# Players needed in 34639 (Land O Lakes, north of Tampa/FL)



## azhrei_fje

Hey folks.  I'm pretty happy with the group that I'm running through RttToEE, except...  We have been cut down to just 3 players (1 man, 2 women).  We are all long-time gamers, ages range from 25 to 45, non-smokers and, for the most part, non-drinkers (although I don't mind having a beer on an evening when I'm planning particularly wicked attacks on the players  and some of the players do indulge outside of game time).  I've been playing off-and-on since 1978 and I have a reputation for deviousness -- what's good for the PCs is good for the NPCs, so my players know that my modules are not going to be a cakewalk.
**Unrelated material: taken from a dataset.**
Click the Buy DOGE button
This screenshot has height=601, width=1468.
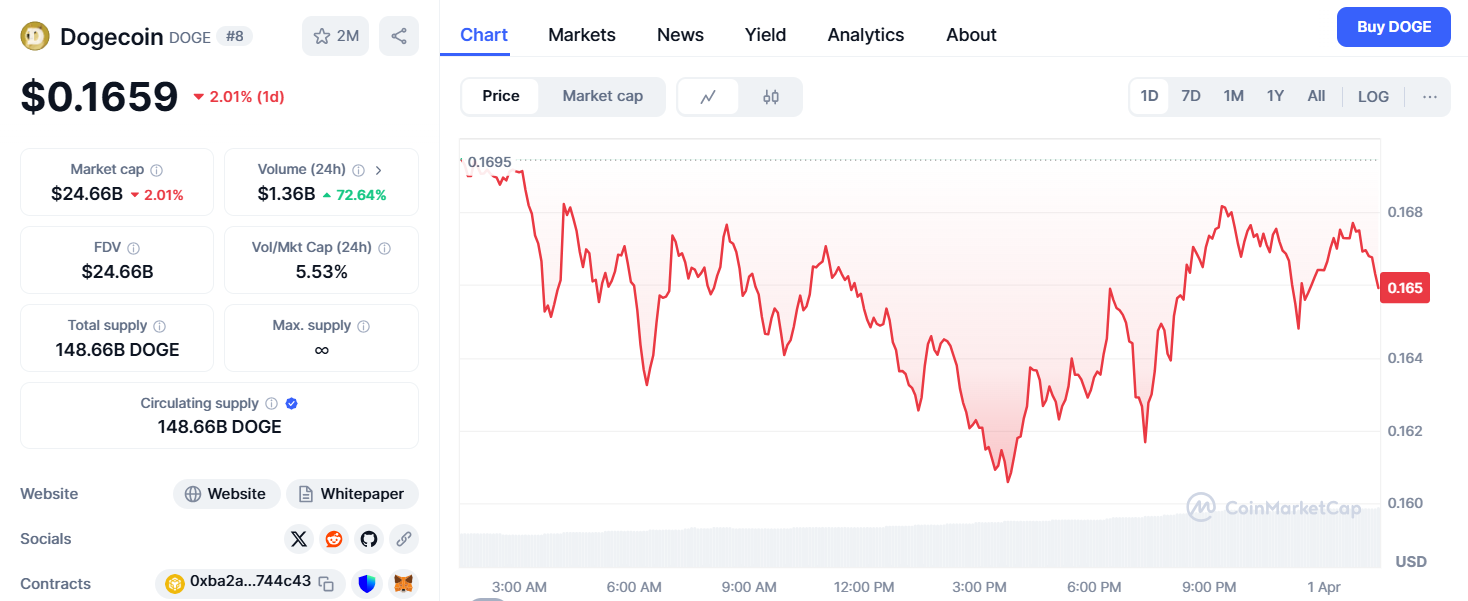(x=1393, y=27)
If you can commit to a Sunday afternoon once or twice a month, both you and your clone are cordially invited!   (Oh, and we like to plan ahead at least a couple weeks, so if you're someone who likes to wait until the night before the game hoping that something better comes along to fill your schedule (!) you need not apply!)

Basically, RttToEE requires at least 4 characters so the current group is actually running 6 in case a PC dies and a player needs another PC to play for the rest of the session.  (There have been 8 deaths so far and the PCs have gone from level 4 to level 9.  )  We run RttToEE updated to 3.5E using resources on the web (via boards here at ENworld and at ZansForCans -- although the Zans site appears to be dead ).
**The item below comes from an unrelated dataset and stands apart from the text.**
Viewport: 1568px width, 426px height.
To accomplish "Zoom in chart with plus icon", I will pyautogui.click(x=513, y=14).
The ideal candidate is not a "rules lawyer", prefers hack-n-slash with just a little character development (at least, as far as the RttToEE module goes!), and will keep their character sheet up to date with a copy to the DM -- we use DMGenie to manage our game and PCs and we use MapTool for tabletop mapping over a network.  If you meet two or more of the above, we're probably a good match for each other!

If you're interested, drop me an email and we can chat more about particulars!


----------



## azhrei_fje

*Bump*

We're still looking for players...


----------



## DaveMage

If you were about 60 miles more north I could do it, but 2 hours to drive is a bit much.

Sounds fun though!


----------



## azhrei_fje

Thanks, Dave.  You're right about driving for 2 hours, of course.
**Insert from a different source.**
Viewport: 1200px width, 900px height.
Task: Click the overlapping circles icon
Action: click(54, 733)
But I drive to JAX a few times a year and I can do that in 3h20m.  Gainesville should be about 1h30m, give or take a few minutes.  I'm driving to JAX again in August, so I'll pay more attention to the timing.

That's still a very long drive, though.   Would it matter if our gaming session were longer?  We usually play a 4-hour session, but I think some of us are hankering for a longer game day; maybe 6 or 7 hours?  Just thinking out loud...


----------



## DaveMage

I could not do it with the regularity that I'd want to.

Adding 3-4 hours of driving time/session would be too much to do on any sort of regular basis.       (Especially with gas prices where they are - it'd be around $40-$50 in gas (1 tank) per trip.    )

However, I am playing Lotto tonight, so if that pans out...you never know.


----------



## gamer_girl69

So how did the Lotto go, Dave?  I'm one of the members of Azhrei's merry little crew, and I'm helping him encourage you to come try a session or two out.  We'll be on our best behavior, I promise...   

Carol


----------



## DaveMage

Strangely, I did not win.

I don't understand it.  The guy who sold me the tickets even said "good luck!"  I thought for sure that meant I'd win.  

Stupid odds....


What you guys need to do is move to Ocala (or better yet, Gainesville) and then we can play without a problem!


----------



## gamer_girl69

Same thing happened to me when I bought a Holiday Millionaire Raffle ticket last December.  The guy who sold it to me wished me good luck, and I walked away clutching what I thought was a winning ticket.   Alas, I'm still poor....  And still trying to recruit people for our campaign!


----------



## azhrei_fje

And being darn persistent about it, too!  Not that I can fault you for that, especially since it's for my personal benefit!

(Hi, Carol. )


----------



## DaveMage

Best of luck to both of you!

I know how hard it is to find good players (and those who will consistently show up).  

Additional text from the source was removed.